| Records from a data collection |
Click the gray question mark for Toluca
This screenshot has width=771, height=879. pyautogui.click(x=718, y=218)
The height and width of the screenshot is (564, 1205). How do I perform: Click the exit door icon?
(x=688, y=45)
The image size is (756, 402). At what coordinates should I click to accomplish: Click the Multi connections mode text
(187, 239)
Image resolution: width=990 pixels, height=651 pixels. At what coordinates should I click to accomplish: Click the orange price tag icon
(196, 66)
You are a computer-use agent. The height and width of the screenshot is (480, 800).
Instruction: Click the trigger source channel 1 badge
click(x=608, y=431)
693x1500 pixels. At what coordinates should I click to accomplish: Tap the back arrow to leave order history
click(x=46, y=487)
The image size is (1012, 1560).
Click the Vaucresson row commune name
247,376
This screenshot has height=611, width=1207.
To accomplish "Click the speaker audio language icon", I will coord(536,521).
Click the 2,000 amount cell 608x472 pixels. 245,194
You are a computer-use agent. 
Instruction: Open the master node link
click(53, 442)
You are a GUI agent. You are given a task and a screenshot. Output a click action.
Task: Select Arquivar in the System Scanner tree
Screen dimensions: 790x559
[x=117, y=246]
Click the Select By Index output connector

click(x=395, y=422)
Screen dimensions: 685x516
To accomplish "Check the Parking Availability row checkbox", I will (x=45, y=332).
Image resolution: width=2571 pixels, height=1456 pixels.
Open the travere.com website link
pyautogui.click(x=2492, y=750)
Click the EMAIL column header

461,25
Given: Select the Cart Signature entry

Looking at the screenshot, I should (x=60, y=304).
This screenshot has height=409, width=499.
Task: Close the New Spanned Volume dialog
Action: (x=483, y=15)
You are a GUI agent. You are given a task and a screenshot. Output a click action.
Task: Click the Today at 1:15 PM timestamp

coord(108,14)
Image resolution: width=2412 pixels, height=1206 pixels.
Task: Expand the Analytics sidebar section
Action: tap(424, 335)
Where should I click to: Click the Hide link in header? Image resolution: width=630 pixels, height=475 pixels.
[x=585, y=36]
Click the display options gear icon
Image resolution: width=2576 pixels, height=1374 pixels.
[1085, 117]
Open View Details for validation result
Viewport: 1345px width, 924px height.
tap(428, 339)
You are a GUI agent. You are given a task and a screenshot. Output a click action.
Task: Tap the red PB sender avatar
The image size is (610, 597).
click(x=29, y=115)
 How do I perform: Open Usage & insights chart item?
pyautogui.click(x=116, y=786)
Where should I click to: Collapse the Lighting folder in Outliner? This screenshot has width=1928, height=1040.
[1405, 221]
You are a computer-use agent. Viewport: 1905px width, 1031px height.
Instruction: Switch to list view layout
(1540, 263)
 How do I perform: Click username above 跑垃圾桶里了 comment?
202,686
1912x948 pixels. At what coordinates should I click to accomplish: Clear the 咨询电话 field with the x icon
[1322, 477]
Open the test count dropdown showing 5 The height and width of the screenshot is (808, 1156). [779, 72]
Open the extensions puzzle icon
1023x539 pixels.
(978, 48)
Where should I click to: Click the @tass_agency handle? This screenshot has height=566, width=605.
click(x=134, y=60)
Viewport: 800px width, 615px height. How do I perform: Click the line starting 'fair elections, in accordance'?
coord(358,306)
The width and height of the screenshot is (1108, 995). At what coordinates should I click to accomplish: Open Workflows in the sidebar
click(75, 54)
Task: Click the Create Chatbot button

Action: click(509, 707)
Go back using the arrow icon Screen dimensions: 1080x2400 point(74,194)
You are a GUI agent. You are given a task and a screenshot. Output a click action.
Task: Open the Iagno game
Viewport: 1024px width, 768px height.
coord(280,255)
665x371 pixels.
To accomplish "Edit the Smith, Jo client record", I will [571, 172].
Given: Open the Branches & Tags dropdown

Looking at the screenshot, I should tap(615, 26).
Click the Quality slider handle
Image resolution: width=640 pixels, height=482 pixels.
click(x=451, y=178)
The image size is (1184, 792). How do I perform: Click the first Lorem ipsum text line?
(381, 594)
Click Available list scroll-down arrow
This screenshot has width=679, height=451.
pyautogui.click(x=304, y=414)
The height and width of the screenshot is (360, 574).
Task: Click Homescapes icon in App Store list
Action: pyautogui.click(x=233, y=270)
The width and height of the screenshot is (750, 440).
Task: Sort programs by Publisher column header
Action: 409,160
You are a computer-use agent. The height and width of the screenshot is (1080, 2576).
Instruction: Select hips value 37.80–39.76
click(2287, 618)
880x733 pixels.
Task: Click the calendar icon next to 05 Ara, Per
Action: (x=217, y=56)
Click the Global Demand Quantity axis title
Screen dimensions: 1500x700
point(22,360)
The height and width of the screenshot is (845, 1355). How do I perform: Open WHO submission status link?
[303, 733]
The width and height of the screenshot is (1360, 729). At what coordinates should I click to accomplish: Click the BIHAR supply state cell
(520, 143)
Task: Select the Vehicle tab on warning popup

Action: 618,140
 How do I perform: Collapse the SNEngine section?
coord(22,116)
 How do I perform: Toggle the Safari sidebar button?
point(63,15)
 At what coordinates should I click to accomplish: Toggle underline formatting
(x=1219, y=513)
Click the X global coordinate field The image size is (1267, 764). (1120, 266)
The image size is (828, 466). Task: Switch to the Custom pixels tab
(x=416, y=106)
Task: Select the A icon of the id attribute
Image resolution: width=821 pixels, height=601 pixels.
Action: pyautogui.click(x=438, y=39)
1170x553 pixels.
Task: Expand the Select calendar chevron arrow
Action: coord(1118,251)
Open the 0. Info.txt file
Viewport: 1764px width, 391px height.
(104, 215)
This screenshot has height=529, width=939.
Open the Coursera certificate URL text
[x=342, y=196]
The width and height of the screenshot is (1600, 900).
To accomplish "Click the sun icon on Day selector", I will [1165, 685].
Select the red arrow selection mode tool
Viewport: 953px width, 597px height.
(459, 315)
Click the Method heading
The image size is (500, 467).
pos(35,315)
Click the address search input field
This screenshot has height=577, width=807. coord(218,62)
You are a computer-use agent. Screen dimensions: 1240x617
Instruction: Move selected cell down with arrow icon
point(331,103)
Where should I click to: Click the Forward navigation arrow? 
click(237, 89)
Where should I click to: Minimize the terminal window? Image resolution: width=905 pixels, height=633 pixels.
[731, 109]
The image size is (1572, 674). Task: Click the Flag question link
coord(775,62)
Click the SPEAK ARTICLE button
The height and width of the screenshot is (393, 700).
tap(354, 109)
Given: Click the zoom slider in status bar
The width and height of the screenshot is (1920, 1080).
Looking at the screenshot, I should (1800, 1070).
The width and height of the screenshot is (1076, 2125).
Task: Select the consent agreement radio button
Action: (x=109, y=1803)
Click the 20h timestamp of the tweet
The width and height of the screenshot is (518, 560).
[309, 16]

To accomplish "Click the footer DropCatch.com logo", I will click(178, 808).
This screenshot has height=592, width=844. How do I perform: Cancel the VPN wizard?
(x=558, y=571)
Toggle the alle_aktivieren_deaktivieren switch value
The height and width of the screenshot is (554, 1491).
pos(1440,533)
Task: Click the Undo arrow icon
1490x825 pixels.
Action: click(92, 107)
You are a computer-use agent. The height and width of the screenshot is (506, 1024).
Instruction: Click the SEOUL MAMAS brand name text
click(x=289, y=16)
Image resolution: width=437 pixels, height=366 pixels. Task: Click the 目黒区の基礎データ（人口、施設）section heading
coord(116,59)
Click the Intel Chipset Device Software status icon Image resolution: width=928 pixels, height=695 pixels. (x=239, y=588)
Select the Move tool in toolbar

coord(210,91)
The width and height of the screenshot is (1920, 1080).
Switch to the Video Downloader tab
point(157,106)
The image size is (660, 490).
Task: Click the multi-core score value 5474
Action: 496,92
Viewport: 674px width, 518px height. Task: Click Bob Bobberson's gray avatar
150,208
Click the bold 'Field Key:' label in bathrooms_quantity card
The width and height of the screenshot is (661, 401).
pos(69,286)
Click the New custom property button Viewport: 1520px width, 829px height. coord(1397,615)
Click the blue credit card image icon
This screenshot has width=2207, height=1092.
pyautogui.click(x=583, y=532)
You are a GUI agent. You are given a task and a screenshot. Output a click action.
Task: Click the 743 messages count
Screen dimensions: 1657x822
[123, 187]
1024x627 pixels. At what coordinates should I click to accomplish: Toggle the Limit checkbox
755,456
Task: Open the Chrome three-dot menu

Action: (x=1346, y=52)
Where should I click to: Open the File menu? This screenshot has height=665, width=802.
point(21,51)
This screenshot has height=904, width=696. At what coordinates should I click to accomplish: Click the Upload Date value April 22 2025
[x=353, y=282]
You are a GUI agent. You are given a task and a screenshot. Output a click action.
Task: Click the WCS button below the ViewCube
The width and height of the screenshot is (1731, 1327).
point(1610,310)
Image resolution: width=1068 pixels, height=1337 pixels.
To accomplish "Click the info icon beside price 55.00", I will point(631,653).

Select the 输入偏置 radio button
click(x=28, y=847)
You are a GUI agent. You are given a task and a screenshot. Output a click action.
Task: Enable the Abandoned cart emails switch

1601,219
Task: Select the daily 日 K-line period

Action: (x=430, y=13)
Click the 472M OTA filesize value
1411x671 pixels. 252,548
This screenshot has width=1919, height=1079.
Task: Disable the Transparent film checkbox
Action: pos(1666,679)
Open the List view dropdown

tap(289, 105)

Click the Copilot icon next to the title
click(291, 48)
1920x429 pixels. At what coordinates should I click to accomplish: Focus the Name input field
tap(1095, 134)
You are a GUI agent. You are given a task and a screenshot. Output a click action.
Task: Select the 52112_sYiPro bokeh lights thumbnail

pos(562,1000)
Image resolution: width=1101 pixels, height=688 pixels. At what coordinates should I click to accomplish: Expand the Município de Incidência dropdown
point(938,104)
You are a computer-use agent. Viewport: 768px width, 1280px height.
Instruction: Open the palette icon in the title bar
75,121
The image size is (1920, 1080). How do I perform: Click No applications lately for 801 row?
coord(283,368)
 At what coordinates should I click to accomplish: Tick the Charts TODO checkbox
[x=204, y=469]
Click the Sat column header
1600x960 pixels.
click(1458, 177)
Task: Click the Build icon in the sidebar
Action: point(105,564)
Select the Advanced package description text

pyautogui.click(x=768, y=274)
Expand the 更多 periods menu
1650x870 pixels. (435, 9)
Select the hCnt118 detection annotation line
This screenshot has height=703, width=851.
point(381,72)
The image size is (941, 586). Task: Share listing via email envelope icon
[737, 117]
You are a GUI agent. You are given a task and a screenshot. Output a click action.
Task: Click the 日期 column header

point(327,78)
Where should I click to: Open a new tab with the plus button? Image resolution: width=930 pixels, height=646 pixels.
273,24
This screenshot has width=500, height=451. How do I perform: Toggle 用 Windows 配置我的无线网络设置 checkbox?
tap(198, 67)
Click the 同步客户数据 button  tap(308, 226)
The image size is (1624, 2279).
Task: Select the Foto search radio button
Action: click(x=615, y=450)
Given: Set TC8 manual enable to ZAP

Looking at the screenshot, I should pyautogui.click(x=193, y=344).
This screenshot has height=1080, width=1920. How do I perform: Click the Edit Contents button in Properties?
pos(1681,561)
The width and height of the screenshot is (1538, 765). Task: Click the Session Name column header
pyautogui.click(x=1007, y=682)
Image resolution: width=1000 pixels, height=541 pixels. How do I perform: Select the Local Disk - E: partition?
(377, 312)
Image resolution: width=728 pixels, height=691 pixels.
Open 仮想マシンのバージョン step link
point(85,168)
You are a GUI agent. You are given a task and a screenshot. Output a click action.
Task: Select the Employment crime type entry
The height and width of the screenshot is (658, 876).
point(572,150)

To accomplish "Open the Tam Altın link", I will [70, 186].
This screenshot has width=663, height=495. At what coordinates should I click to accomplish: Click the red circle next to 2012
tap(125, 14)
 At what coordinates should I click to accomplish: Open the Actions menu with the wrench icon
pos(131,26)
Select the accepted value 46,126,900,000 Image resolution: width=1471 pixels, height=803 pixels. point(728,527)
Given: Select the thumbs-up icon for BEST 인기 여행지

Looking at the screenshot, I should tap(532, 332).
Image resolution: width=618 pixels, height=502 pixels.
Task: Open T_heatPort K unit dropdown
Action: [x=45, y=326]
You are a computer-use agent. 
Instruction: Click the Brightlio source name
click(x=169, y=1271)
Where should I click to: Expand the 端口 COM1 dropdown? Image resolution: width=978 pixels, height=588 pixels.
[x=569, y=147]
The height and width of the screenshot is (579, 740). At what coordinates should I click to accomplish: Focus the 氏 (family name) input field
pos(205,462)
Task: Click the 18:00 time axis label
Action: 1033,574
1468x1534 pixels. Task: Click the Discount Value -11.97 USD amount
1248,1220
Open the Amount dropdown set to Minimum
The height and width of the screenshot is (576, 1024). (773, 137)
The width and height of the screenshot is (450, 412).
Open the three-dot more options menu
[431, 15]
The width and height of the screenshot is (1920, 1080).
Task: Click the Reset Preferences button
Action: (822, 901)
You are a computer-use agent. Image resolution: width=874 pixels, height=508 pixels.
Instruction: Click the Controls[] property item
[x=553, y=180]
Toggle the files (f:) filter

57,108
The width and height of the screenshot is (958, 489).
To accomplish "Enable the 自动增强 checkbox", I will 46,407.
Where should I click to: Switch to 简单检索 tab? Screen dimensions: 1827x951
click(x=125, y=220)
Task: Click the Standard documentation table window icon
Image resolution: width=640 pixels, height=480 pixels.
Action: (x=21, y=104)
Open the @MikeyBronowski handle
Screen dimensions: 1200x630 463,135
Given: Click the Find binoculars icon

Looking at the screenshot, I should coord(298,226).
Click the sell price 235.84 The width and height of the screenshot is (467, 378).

| Direction |
Repeat the lines of the material above word for word, starting at the line that contains "At what coordinates should I click to accomplish: Open the" and ending at the line that contains "click(x=169, y=1271)".

| Expected answer |
 At what coordinates should I click to accomplish: Open the Actions menu with the wrench icon
pos(131,26)
Select the accepted value 46,126,900,000 Image resolution: width=1471 pixels, height=803 pixels. point(728,527)
Given: Select the thumbs-up icon for BEST 인기 여행지

Looking at the screenshot, I should tap(532, 332).
Image resolution: width=618 pixels, height=502 pixels.
Task: Open T_heatPort K unit dropdown
Action: [x=45, y=326]
You are a computer-use agent. 
Instruction: Click the Brightlio source name
click(x=169, y=1271)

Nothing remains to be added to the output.